When you think about, all money is always just sitting doing nothing, apart from the few moments when it is somewhere in transit between one place and another. < There is a huge pile of money held by banks as excess reserves. It is doing nothing. It will enter the economy at some point. We'll certainly see inflation then.
>

One could say that the Federal Reserve has an infinite amount of money sitting doing nothing because they can create out of nowhere another string of 0s up into the $quadrillions and beyond.

In that sense, all money only exists instantaneously as a definition of value at the moment of exchange. At the moment I theoretically have a big pile of $00000s sitting in some account somewhere, but until those $000s are transferred to somebody else for some exchange of value they don't really exist other than as a subset of the Federal Reserve's unlimited supplies. The Federal Reserve could, while I'm typing this, be doing a currency "split" and issuing all their friends $10 for each $1 they are holding which would leave my money in exactly the same state except that it would be worth a tenth of what it was at the beginning of the sentence [if my $ are the only ones which are not friends of the Federal Reserve].
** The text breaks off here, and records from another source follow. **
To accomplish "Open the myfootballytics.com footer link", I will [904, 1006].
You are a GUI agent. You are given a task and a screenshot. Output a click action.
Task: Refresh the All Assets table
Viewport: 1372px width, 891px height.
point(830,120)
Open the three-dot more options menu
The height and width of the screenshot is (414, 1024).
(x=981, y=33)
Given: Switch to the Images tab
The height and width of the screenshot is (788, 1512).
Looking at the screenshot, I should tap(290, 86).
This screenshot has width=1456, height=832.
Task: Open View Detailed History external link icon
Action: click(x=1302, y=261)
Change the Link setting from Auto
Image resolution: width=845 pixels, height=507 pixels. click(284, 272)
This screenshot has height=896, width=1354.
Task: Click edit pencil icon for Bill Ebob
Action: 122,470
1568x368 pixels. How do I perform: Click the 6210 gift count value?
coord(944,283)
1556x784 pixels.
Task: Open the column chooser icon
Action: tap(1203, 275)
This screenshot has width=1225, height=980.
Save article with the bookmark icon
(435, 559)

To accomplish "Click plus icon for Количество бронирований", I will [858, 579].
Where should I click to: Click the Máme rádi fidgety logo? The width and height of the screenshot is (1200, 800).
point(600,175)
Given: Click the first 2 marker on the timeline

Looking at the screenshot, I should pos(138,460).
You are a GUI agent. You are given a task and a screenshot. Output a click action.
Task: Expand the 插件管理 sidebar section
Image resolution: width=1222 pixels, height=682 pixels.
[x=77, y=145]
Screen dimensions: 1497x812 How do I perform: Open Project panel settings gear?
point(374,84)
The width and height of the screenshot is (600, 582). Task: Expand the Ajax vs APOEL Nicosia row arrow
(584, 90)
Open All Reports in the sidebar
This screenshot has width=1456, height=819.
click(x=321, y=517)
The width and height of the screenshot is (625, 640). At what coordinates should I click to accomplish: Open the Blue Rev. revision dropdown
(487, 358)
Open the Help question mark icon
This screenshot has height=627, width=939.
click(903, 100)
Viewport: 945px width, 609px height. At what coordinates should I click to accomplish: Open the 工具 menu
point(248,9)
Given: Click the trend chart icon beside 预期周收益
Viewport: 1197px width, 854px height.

The Gold Bugs like gold because lumps of gold exist independently of anything anybody does which does not actually result in the lumps being broken into pieces, stolen etc. They hope that its value will continue to be about what it is when they bought it [value as measured in kilograms of potatoes or other useful things]. Speculators in gold hope it will be worth more such as it would be if everyone ditched US$ and swapped to gold.

All those US$ sitting in banks "unused" don't necessarily ever have to "do" something. Just as the infinite supply in the Federal Reserve computers never have to actually be created as credits to somebody. None of them need ever "enter the economy". At 0% interest, there is no particular reason why somebody should do anything with them if they expect deflation. Might as well just have a big pile of $000s in the bank.